2026/02/24

田園の館グレイズ・コート 1

冬期は閉まっていたNT(ナショナルトラスト)のお城やお屋敷の屋内公開が、三月に入り再開し始めたので、天気の良い週末を選んで早速出掛ける事にしました。昨年の春に我々夫婦が最初に選んだNTの目的地は、オックスフォード州のGreys Court グレイズ・コートと言うカントリー・ハウスでした。我が家から日帰りで行けない距離では全くありませんが、今まで訪れた事はありませんでした。

場所はHenley-on-Thamesの近くの、Chiltern Hills チルターン丘陵に横たわる風光明媚な田園地帯。

この日は快晴の上に、気温も早春にしては高かったと記憶しています。イギリスのあちこちの草地にほぼ自生するクロッカスの群生も見事に満開で、訪問者の目を引いていました。


これらの写真を見返しても、昨年のこの季節はお天気の良い日が比較的多く、今年より頻繁にお出掛け出来たと思い出されます。

建物の前には、石製の水槽に植えられたミニ・アイリス。こう言った水槽はtrough トラフと呼ばれ、アンティークをガーデニングに利用するのは非常に人気があり、新たにアンティーク風に作られた物も売られている程です。

お屋敷脇の石塀の上には、武装した幼児(ケルビム?)の像が並んでいます。勇ましく武装しても、全く戦力にならなさそう…。 

この場所は、元々ノルマン時代のガーター騎士だったグレイ家のマナー・ハウスで、11世紀の土地台帳「デュームズデイ・ブック」にも登場します。

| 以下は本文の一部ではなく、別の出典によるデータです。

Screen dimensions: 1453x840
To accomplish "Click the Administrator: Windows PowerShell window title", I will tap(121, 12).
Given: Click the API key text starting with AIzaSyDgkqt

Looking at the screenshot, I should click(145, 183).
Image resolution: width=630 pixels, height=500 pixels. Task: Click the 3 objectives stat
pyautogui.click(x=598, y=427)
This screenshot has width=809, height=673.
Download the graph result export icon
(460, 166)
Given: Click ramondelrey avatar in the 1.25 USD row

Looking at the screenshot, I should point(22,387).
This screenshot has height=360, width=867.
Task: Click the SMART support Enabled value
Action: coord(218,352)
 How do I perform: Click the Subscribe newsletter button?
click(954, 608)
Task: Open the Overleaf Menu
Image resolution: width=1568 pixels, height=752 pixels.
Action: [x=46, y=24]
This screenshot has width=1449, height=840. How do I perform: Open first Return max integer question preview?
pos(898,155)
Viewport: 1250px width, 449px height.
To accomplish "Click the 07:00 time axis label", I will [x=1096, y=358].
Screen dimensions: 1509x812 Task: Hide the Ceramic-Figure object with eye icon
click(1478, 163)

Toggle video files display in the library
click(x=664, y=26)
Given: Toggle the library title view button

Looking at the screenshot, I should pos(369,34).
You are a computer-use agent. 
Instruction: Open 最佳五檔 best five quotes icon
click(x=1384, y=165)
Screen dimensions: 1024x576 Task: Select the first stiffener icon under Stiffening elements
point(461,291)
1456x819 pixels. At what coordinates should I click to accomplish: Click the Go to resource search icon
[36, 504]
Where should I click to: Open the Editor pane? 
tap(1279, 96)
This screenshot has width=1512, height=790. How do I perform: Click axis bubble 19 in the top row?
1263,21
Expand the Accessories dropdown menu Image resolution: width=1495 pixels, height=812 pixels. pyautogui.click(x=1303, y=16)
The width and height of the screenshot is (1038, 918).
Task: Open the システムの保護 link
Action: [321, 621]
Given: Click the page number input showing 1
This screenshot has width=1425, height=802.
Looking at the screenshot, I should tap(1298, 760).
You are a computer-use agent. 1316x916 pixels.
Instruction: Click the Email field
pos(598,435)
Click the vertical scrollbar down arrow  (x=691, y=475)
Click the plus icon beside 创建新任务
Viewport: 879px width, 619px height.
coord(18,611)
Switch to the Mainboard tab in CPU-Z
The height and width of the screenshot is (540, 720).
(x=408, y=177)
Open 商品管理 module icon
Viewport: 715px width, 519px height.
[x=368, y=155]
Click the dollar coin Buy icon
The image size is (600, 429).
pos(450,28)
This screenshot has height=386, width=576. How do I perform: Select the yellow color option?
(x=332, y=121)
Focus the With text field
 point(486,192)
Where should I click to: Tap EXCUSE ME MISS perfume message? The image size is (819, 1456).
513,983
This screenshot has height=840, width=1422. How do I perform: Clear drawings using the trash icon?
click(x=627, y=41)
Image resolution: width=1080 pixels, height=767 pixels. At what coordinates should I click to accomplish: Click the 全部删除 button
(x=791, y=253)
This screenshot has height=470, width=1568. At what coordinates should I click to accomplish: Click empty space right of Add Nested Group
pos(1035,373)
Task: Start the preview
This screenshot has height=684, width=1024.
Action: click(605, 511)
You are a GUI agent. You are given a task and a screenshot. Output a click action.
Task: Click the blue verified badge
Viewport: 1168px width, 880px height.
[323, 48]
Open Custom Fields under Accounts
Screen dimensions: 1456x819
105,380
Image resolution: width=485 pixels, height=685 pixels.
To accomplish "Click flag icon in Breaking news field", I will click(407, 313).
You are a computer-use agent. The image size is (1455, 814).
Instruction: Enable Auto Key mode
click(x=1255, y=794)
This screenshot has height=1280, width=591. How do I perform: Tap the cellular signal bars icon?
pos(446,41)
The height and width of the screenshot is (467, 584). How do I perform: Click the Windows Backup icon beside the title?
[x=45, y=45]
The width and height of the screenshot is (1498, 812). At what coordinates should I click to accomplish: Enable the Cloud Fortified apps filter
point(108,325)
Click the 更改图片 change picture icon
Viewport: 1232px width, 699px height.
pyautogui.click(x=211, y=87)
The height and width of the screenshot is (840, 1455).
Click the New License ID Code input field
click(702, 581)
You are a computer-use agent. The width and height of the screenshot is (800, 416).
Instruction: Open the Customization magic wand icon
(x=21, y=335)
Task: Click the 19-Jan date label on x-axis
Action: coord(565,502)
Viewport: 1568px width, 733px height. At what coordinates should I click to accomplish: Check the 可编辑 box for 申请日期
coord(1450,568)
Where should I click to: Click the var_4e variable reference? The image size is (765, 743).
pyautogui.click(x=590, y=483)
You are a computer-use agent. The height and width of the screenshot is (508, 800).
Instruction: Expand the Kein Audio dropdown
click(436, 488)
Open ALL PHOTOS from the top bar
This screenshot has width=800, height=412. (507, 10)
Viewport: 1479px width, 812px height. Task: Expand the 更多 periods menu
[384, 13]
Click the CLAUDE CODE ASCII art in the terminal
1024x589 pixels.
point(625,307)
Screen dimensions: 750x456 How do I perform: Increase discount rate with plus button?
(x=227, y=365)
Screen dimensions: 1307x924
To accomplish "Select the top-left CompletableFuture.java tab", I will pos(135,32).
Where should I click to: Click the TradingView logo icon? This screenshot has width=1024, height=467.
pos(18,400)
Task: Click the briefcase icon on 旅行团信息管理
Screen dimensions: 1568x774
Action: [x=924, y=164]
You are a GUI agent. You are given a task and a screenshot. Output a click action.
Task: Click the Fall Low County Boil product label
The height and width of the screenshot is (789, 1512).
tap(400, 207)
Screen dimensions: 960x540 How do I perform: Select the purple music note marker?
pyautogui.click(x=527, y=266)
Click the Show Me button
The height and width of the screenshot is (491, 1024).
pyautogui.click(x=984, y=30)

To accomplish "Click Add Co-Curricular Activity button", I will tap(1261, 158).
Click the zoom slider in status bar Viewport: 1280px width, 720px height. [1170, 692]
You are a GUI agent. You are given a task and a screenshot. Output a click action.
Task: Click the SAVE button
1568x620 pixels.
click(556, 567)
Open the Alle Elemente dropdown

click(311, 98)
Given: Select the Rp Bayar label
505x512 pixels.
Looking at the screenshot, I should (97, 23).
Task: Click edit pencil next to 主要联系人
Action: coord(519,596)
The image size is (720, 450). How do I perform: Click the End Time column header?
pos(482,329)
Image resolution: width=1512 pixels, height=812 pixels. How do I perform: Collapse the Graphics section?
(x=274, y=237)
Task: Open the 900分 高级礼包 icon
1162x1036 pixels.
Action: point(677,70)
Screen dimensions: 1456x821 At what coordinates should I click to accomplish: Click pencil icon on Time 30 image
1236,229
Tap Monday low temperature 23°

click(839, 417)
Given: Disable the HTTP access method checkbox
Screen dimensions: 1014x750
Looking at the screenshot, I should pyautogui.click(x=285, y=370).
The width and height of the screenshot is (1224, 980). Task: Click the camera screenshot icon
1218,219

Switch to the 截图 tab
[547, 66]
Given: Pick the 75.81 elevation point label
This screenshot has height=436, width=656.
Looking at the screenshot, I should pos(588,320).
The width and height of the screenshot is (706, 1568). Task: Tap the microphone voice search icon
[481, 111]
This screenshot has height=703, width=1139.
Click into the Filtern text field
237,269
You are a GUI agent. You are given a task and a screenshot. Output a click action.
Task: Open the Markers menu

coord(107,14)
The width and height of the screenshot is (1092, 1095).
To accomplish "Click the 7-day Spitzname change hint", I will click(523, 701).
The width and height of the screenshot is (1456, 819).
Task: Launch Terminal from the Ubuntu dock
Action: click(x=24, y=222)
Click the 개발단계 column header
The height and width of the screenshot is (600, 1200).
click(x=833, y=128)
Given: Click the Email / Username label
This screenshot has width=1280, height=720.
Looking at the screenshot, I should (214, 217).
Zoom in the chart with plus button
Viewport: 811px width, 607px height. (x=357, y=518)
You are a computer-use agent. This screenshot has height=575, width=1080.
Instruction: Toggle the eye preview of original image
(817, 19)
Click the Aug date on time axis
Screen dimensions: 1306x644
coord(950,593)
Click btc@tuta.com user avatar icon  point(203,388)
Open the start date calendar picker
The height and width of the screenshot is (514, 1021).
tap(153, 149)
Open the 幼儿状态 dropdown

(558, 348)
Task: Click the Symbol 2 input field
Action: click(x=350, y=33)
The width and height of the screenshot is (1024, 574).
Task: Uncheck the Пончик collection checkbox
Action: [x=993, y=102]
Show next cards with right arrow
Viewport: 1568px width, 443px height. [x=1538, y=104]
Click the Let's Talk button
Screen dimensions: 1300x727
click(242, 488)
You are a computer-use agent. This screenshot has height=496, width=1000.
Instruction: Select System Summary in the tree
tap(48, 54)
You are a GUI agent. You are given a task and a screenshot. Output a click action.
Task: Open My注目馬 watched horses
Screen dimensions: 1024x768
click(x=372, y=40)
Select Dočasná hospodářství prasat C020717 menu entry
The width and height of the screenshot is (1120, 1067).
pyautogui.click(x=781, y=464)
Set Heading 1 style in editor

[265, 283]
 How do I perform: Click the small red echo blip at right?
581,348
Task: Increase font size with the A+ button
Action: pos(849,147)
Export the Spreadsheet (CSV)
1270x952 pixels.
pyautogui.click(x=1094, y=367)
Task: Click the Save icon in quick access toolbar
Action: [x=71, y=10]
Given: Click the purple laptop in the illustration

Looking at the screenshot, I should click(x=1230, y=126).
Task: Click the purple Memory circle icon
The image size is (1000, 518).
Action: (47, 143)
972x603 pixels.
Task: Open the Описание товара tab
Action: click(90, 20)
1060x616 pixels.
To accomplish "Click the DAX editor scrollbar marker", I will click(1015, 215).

14世紀には、現在の館(母屋)とは緑地を挟んだ反対側に、Rotherfield Greys Castleと呼ばれる城が築かれました。 

城の古風な塔と合体されたレンガ造りの建物は、17世紀初期に建てられた物でThe Dower Houseと呼ばれています。元々は現当主の母親(未亡人)が住んだ、言わば隠居用の離れだそうです。 

その後バラ戦争や宗教革命に翻弄され、この領地は幾つかの貴族の手に渡ります。現在の母屋は、16世紀にエリザベス一世の寵臣フランシス・ノリーズに寄って、当時流行の最先端のチューダー様式で建てられた物。 

庭園もここの見所ですが、まずはお屋敷内から見学します。正面玄関ホールでは、造り付けのキャビネットが印象的です。

今は勿論綺麗に快適そうに改装されていますが、市民戦争(ピューリタン革命)では破壊され、その後も持ち主に大事にされなかった為、廃墟同然に荒れて行った時代もあったそうです。

 「007シリーズ」の原作者、イアン・フレーミングの母親が一時住んでいた事もあったとか。

1937年にここを買い取った最後の持ち主は、スイス出身のThe Brunner ブラナー卿一家。右手の引き出しの上には、ブラナー家の歴代の当主の写真が飾られています。 

今でも十分人が生活出来るように感じられるのは、割と近年まで持ち主が実際に暮らしていたからです。

 

ここは1969年にNTに寄贈されましたが、ブラナー未亡人のみは2003年に99歳で亡くなるまで館の一部に住み続け、その後全てがNTに管理・運営されています。

家具や調度、食器類もそのまま寄付されたので(流石に非常に価値のある物は子孫が持ち出しただろうが)、館の雰囲気にぴったり馴染み、家庭的な暖かさがしっかり残って感じられるのはその為です。 

NTは映画やドラマの撮影には協力的なので(何せ宣伝になる)、このグレイズ・コートも「ダウントン・アビー」「名探偵ポワロ」「ミッドサマー殺人事件」等のロケに使用されました。 

こちらは育児室。他の部屋に比べてやけに細長く見えますが、天井が高く広さは贅沢な程十分あります。 
こちらは主寝室、いや子供部屋かな?

この部屋には、見事なドール・ハウスが飾られていました。ブラナー夫妻の子供達は4人とも男の子だったらしいので、これは夫人の娯楽だったのかも知れません。

サイズは一般的な1/12ではなく確か1/6で、思わず自分のドールを持って来て撮影したくなりました(笑)。